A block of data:
* * * * * * * * *
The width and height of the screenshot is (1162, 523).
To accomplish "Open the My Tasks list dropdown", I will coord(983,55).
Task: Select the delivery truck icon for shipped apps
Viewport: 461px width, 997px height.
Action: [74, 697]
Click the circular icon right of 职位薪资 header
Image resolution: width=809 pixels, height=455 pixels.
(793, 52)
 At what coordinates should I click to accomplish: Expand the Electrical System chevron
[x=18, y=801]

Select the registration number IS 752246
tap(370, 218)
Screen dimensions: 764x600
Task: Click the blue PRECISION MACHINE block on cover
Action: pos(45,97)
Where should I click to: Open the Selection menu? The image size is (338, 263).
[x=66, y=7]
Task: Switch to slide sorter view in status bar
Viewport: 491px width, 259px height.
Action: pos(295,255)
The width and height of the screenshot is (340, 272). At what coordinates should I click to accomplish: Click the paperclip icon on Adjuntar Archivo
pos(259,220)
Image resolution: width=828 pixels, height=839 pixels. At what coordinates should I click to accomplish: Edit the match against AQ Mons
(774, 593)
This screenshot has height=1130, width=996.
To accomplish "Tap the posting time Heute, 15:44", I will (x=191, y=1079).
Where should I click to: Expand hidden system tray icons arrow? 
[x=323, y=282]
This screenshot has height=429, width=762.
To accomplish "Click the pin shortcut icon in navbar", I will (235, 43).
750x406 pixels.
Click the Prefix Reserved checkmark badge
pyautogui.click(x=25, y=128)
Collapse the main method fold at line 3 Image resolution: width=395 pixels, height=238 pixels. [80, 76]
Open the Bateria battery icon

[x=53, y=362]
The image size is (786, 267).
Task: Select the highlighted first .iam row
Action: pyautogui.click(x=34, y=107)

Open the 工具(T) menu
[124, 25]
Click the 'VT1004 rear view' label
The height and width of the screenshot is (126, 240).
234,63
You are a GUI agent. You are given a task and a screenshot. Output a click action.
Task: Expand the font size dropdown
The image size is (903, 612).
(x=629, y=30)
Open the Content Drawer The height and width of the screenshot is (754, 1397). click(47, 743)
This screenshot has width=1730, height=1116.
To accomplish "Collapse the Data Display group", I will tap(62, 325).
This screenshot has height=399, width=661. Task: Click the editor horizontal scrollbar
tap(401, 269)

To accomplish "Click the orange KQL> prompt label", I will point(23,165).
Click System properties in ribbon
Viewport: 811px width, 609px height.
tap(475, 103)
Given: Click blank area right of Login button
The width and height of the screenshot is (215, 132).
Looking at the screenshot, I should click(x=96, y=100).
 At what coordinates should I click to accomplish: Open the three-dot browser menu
* * * * * * * * *
What the task asks:
Retype the lines from the one containing "750x406 pixels." through the one containing "Open the Content", keeping both of those lines and everything between them unchanged.

Solution:
750x406 pixels.
Click the Prefix Reserved checkmark badge
pyautogui.click(x=25, y=128)
Collapse the main method fold at line 3 Image resolution: width=395 pixels, height=238 pixels. [80, 76]
Open the Bateria battery icon

[x=53, y=362]
The image size is (786, 267).
Task: Select the highlighted first .iam row
Action: pyautogui.click(x=34, y=107)

Open the 工具(T) menu
[124, 25]
Click the 'VT1004 rear view' label
The height and width of the screenshot is (126, 240).
234,63
You are a GUI agent. You are given a task and a screenshot. Output a click action.
Task: Expand the font size dropdown
The image size is (903, 612).
(x=629, y=30)
Open the Content Drawer The height and width of the screenshot is (754, 1397). click(47, 743)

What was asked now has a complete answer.